Of course, we all know what happened next. Once settlers were encouraged to buy anything and everything made from a chemical process and these things were cheap and available to everyone, no one wanted anything to do with any of them - including shag. The shag carpet bubble burst.

But this time the governments of the old world and our new world responded differently. Instead of simply waiting for the world economies to right themselves and chalking the whole experience up to yet another economic bubble in a long history of bubbles, they decided to do something. Governments passed the international (now intergalactic) No Burst Laws of 2053. From that point forward the price and purchase of any item that might inspire hoarding or excessive purchasing behavior because of its scarcity, cachet, or the fear of future higher prices, would be strictly regulated. No more bubbles. These laws also had the added benefit of making it very difficult for consumers to signal to others their superior economic standing based on the possessions they owned.

On to homework: As we know calorie intake was of great concern to a certain class of people living on earth before we were able to neutralize the effects of calories.

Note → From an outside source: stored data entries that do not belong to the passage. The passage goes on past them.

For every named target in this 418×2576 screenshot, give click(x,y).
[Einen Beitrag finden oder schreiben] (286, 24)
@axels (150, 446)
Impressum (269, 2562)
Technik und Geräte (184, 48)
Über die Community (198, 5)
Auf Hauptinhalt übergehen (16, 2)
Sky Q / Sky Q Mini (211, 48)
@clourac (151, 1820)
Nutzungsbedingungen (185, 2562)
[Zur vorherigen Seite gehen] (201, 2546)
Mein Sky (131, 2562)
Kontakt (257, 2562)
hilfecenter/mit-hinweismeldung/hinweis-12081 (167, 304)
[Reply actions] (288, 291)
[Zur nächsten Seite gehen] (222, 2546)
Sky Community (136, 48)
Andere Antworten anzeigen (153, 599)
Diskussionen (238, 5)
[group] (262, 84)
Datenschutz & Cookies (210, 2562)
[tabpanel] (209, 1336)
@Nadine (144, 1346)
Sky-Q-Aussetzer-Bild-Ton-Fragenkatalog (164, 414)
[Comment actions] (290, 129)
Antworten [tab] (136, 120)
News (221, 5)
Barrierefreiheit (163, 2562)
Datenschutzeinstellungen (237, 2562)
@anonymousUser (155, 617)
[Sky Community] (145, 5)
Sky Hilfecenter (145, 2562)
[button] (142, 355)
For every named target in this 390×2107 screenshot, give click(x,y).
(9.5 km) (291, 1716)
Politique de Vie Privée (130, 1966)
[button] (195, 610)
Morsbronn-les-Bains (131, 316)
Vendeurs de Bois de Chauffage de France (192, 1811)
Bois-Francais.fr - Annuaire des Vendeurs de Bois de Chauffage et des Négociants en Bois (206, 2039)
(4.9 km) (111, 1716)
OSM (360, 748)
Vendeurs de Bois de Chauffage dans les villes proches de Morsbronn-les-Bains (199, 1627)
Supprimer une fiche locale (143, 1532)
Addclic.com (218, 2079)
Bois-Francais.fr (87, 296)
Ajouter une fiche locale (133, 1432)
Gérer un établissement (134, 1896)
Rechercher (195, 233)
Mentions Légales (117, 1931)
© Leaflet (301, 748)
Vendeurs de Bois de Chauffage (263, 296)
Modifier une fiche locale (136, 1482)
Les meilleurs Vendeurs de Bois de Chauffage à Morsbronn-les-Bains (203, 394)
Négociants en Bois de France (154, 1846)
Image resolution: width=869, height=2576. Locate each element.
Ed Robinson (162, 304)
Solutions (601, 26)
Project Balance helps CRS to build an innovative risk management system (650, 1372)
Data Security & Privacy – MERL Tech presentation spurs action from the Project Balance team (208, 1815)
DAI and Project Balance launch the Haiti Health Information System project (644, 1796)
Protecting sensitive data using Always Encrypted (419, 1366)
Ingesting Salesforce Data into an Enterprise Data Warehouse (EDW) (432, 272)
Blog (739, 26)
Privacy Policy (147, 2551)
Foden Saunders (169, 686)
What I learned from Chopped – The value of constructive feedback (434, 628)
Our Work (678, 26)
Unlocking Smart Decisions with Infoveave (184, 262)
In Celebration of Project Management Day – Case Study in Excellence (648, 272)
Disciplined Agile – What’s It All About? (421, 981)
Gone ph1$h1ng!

Food was cheap and plentiful in many places, and because it tasted good and was readily available it was very easy to get fat; a state of being that came to be associated with sloth, poverty, and ignorance especially among inhabitants of well-to-do metropolitan cites in highly industrialized nations. Whereas being slim, even skinny, came to signify something all together the opposite. There was even a phrase that summed up this mindset: “You can never be too thin or too rich.”

Now we live on Mars where the calories neutralization process is no longer available and where food is not only scarce and hard to find but very expensive, especially highly caloric foods such as ice cream, chips, and chocolate. Your assignment in at least 300 words: What effect, if any, will this societal change have on the inhabitants of Mars?

One last thing, you students in the Sudan chairs- tell your carriers to be careful going through the doors. Although I’m very impressed that some of you have to be carried around in Sudan chairs because of your size, busting the framework around my classroom doors will NOT impress me. Class dismissed.”